Task to carry out: In the passage on adaptive filters for echo cancellation, what distance does the method of the first main aspect start by determining?

Excerpt to read:

>>>>

Traditional AEC can be very efficient when the relative locations of the loudspeaker 14 and the microphone 16 are fixed with respect to each other. When, however, the relative positions of the loudspeaker 14 and the microphone 16 are not fixed with respect to each other, the AEC system cannot make any assumptions regarding the number of zero-valued coefficient initial taps in the adaptive filter 10 and thus must attempt to calculate all of them in real time on each occasion. This might be the case when, for example, the local user has a portable microphone and moves around within the local acoustic environment 12, although it is equally the case where one of the loudspeaker 14 or the microphone 16 is moved relative to the other. The processing requirements are further increased due to the need to make the adaptive filter 10 converge faster because the acoustic environment 12 as seen by the local microphone 16 may now be dynamically changing and thus needs to adapt faster than the local user is able to move the microphone 14 within that environment 12.

There is therefore a need for an improved method of processing signals in an adaptive filter.

Objects of the Invention

An object of the invention is to mitigate or obviate to some degree one or more problems associated with known methods of processing signals in an adaptive filter.

The above object is met by the combination of features of the main claims; the sub-claims disclose further advantageous embodiments of the invention.

Another object of the invention is to provide a method for changing an input of an adaptive filter in response to a change in a distance between a microphone and a speaker.

Another object of the invention is to provide a method for dynamically changing an input of an adaptive filter in response to dynamic changes in distance between a microphone and a speaker.

One skilled in the art will derive from the following description other objects of the invention. Therefore, the foregoing statements of object are not exhaustive and serve merely to illustrate some of the many objects of the present invention.

In a first main aspect, the invention provides a method of processing signals by an N tap adaptive filter, the method comprising the steps of: determining a direct path distance d between a speaker and a microphone; based on said determined direct path distance d, calculating a number of taps of the adaptive filter having a zero-valued coefficient; and processing input signals adaptively on all remaining taps of the adaptive filter not having a zero-valued coefficient.

In a second aspect, the invention provides a non-transitory computer readable medium storing machine readable code which, when executed by a processor, causes an electronic processing device to implement the steps of the method of the first aspect.

In a third aspect, the invention provides a microphone unit comprising computer readable medium storing machine readable code which, when executed by a processor of said microphone unit, causes the microphone unit to implement the steps of the method of the first aspect.

<<<<

Data section:
>>>>

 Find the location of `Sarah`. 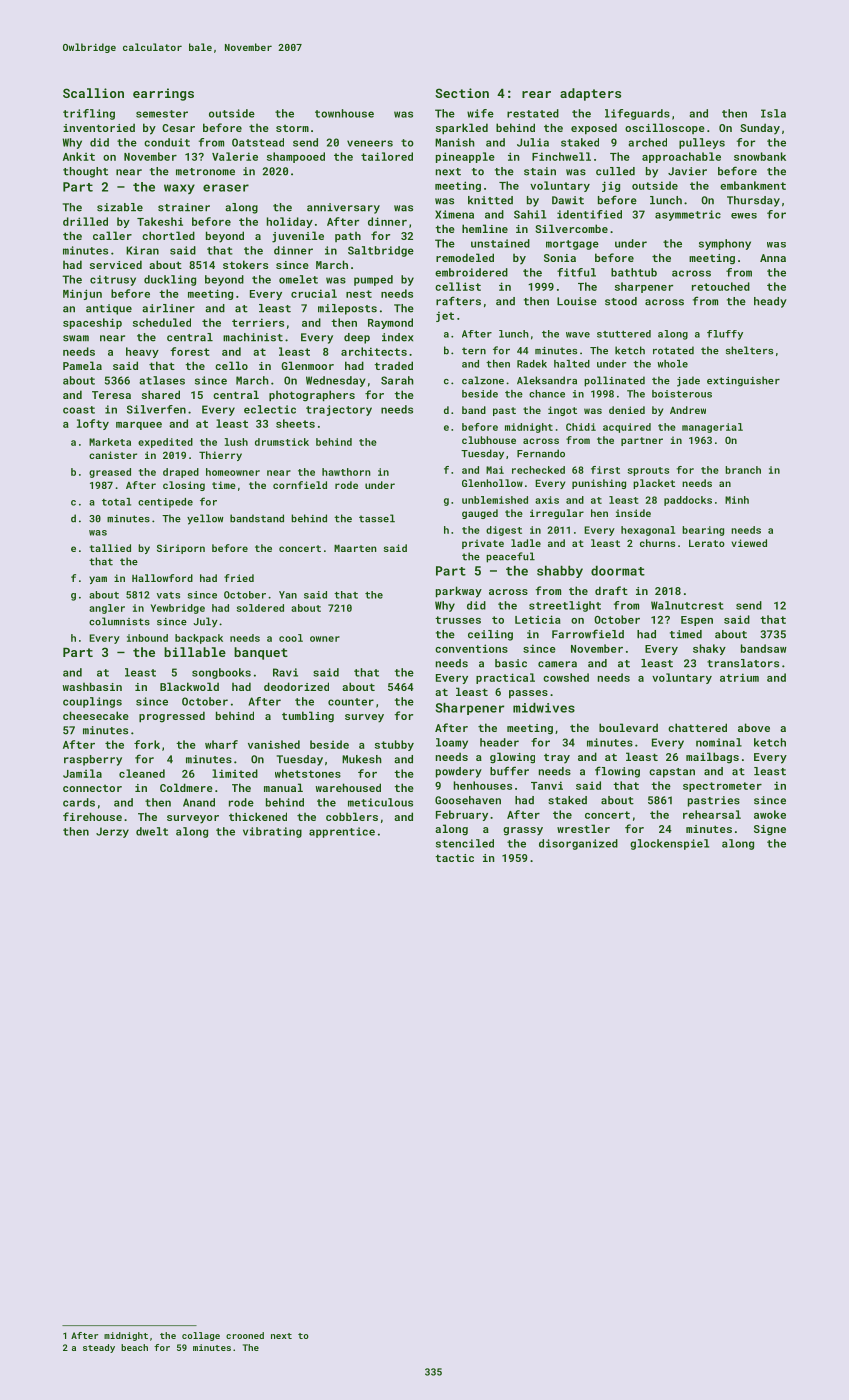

<<<<

Reply: The direct path distance d between a speaker and a microphone.